Malgré l’escalade de la violence, il semble que les responsables américains et saoudiens s’accrochent à l’espoir d’un accord de normalisation avec Israël.

Sans cette mesure officielle, les liens limités qui existent entre les deux pays – séparés par un trajet de 22 miles à travers la Jordanie – sont restés en grande partie clandestins.

Les sénateurs ont déclaré qu’ils avaient quitté Riyad avec l’impression que les dirigeants saoudiens aimeraient toujours reconnaître Israël lorsque le bon moment arrivera.

Les responsables américains et israéliens présentent souvent la normalisation comme un moyen d’aider à contenir l’Iran.

L’Iran est le rival régional le plus important de l’Arabie saoudite. Le prince Mohammed a lancé une intervention militaire désastreuse menée par l’Arabie saoudite au Yémen en 2015 dans le but d’évincer les rebelles houthis soutenus par l’Iran, qui restent néanmoins fermement au pouvoir dans ce pays.

Mais le prince héritier, qui s’efforce de diversifier l’économie du royaume, dépendante du pétrole, a récemment adopté une approche moins agressive et a cherché à construire des ponts. Plus tôt cette année, il a rétabli les relations diplomatiques avec l’Iran. M. Blumenthal, cependant, a déclaré qu’un pacte entre l’Arabie saoudite et Israël semblait peu probable avant qu’Israël « ne termine son opération ».

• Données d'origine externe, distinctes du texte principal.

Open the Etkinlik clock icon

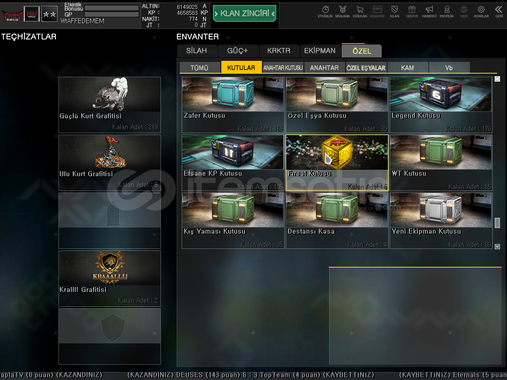pos(325,11)
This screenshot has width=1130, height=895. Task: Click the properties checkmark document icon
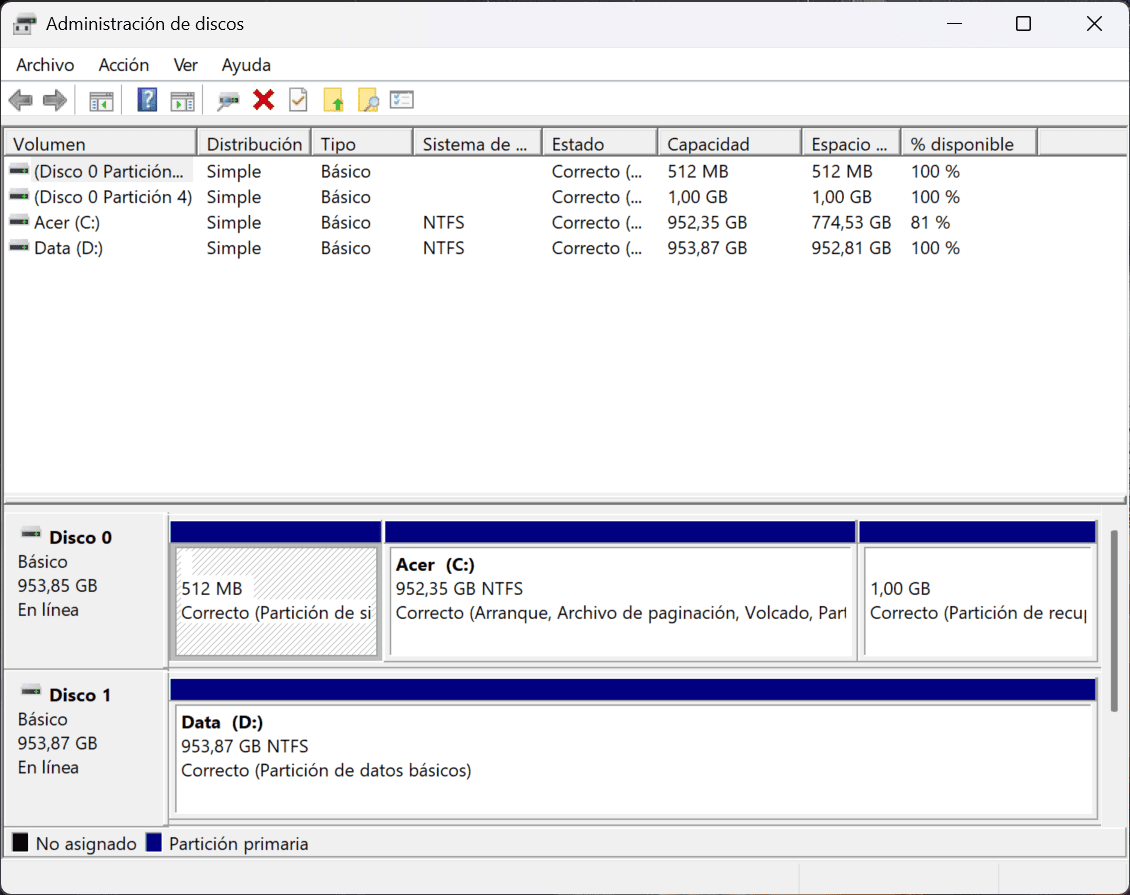tap(298, 100)
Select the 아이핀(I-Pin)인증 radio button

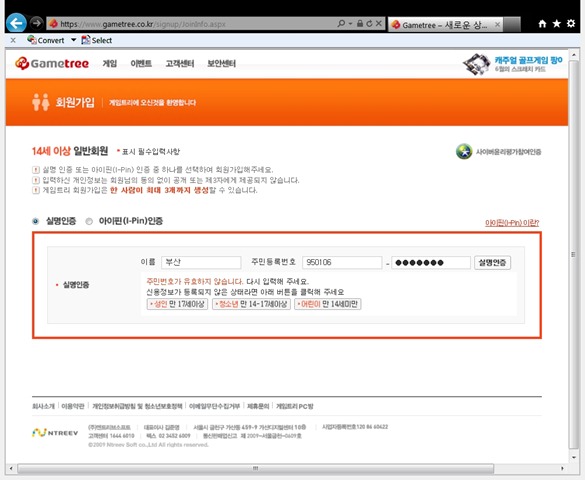[89, 222]
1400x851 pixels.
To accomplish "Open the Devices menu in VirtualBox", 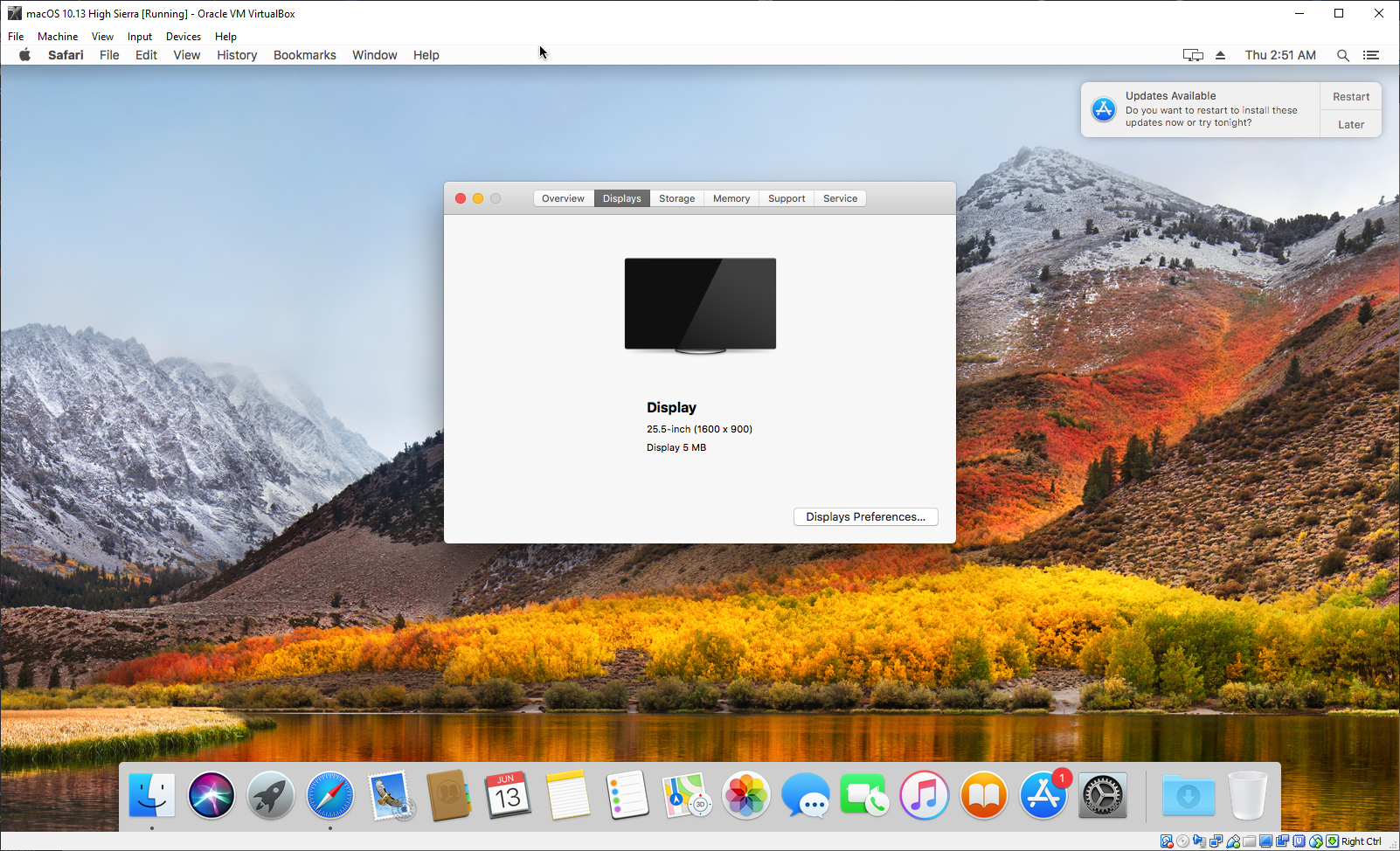I will pos(183,36).
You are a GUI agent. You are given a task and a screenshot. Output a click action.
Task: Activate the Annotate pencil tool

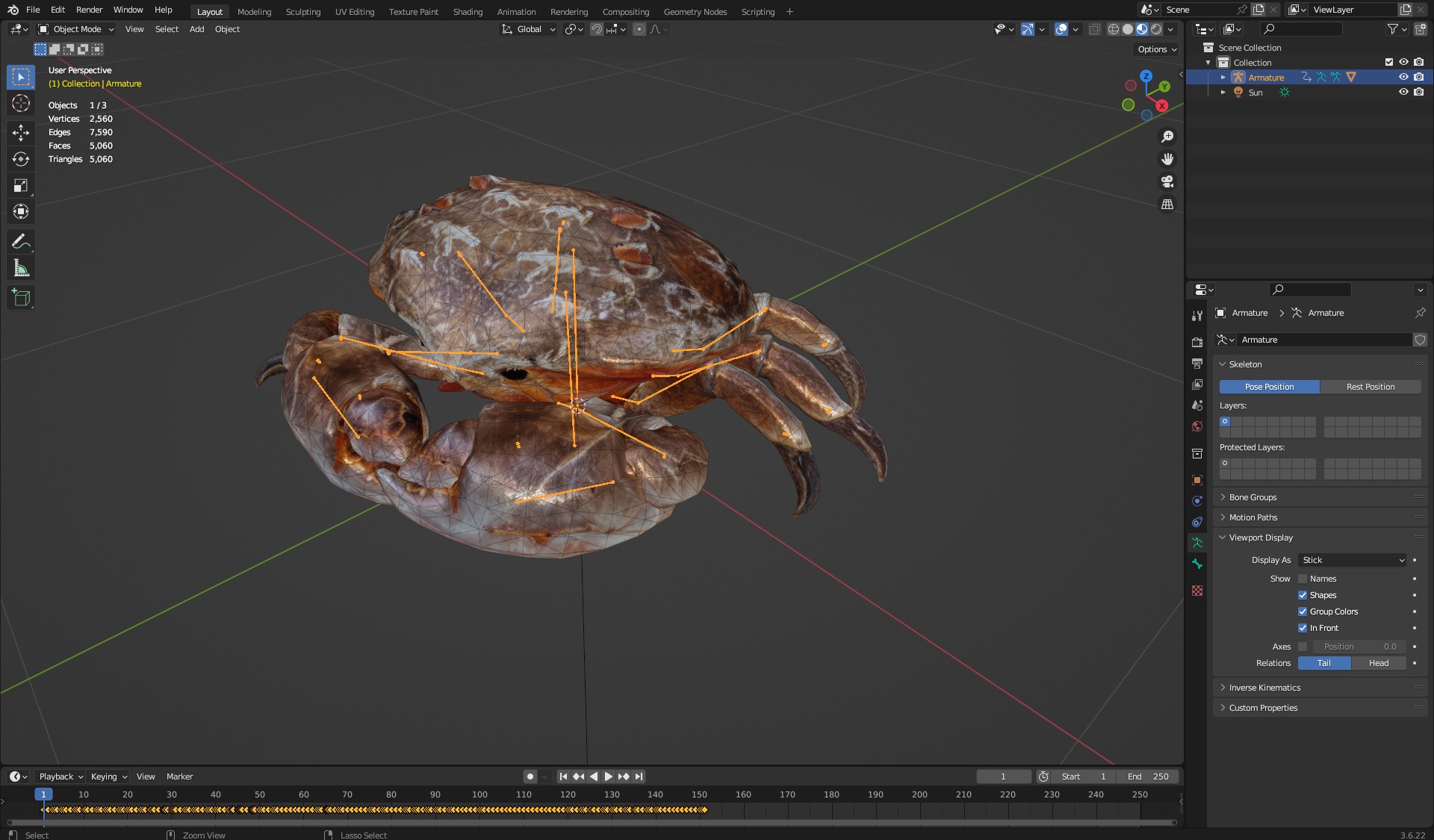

Au cours de l’appel de mardi, le prince Mohammed et M. Biden « ont affirmé l’importance d’œuvrer à une paix durable entre Israéliens et Palestiniens dès que la crise se sera apaisée », a déclaré la Maison Blanche dans son communiqué.

Le prince Mohammed a souligné la nécessité urgente de mettre fin aux opérations militaires et de revenir à un processus de paix pour s’assurer que les Palestiniens « obtiennent leurs droits légitimes », a déclaré le gouvernement saoudien dans son propre communiqué. Ni l’une ni l’autre de ces déclarations n’a mentionné un État palestinien.

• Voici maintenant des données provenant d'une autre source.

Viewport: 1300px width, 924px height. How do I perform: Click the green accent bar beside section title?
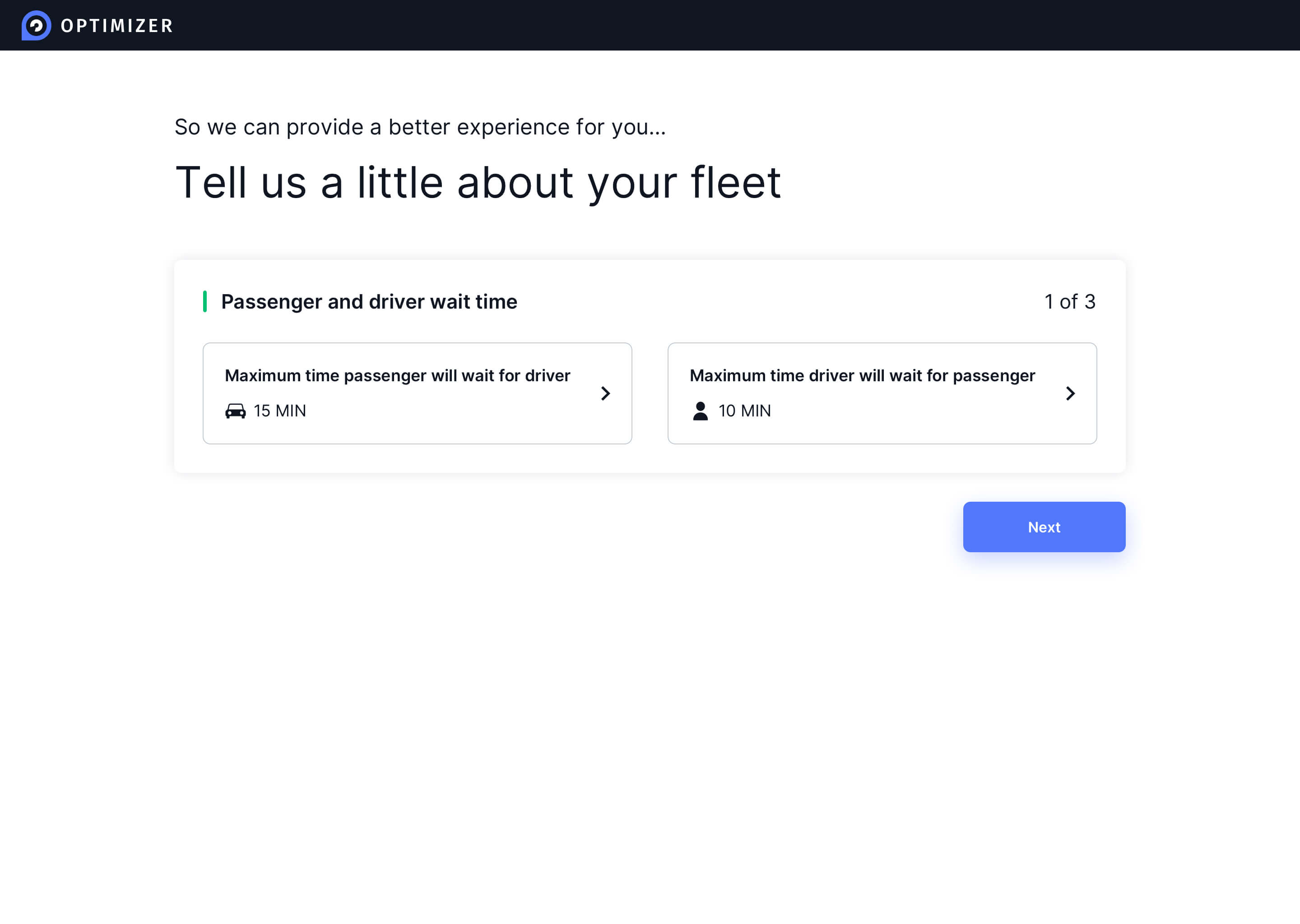(x=205, y=301)
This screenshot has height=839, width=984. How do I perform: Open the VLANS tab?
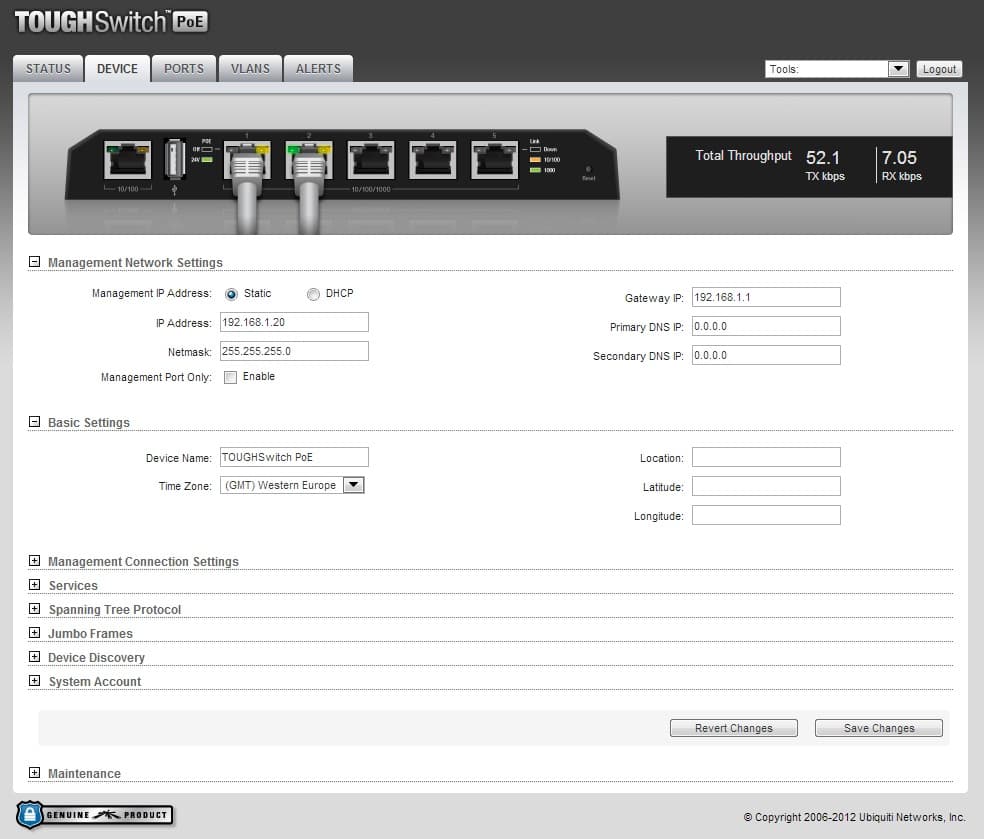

L’accord potentiel sur lequel les responsables saoudiens travaillaient avant la guerre comprenait une voie vers un État pour les Palestiniens, a déclaré la personne au courant des pourparlers.

Présenter la perspective de l’établissement de liens avec Israël comme un moyen d’obtenir plus de droits pour les Palestiniens pourrait permettre au prince Mohammed de limiter la réaction populaire dans son propre pays, où l’hostilité envers Israël et le soutien aux Palestiniens sont généralisés.

En réponse aux questions sur les avertissements saoudiens, le département d’État a déclaré que « bien que les efforts diplomatiques américains soient actuellement concentrés sur la crise immédiate, nous restons attachés à l’objectif à long terme d’une région du Moyen-Orient plus stable, prospère et intégrée, y compris par la normalisation et la promotion d’une solution à deux États ».

Avant les attaques du Hamas, cependant, des responsables américains et des analystes à Washington informés des pourparlers ont déclaré que les discussions américano-saoudiennes s’étaient principalement concentrées sur les exigences saoudiennes en matière de sécurité des États-Unis. Ces responsables et analystes ont déclaré qu’il n’y avait pas eu de discussion détaillée sur la question palestinienne.

Un essai de Jake Sullivan, le conseiller à la sécurité nationale des États-Unis, publié sur le site Foreign Affairs cette semaine, a déclaré que les responsables américains étaient « engagés dans une solution à deux États ».

Mais les éditeurs avaient permis à M. Sullivan de réécrire une version antérieure de l’essai datant d’avant les attentats du 7 octobre. La version originale, publiée dans l’édition imprimée du magazine, ne fait aucune mention de la nation palestinienne. Il s’est contenté de dire que, bien que les tensions persistent entre Israël et les Palestiniens, l’administration Biden a « désamorcé les crises à Gaza ».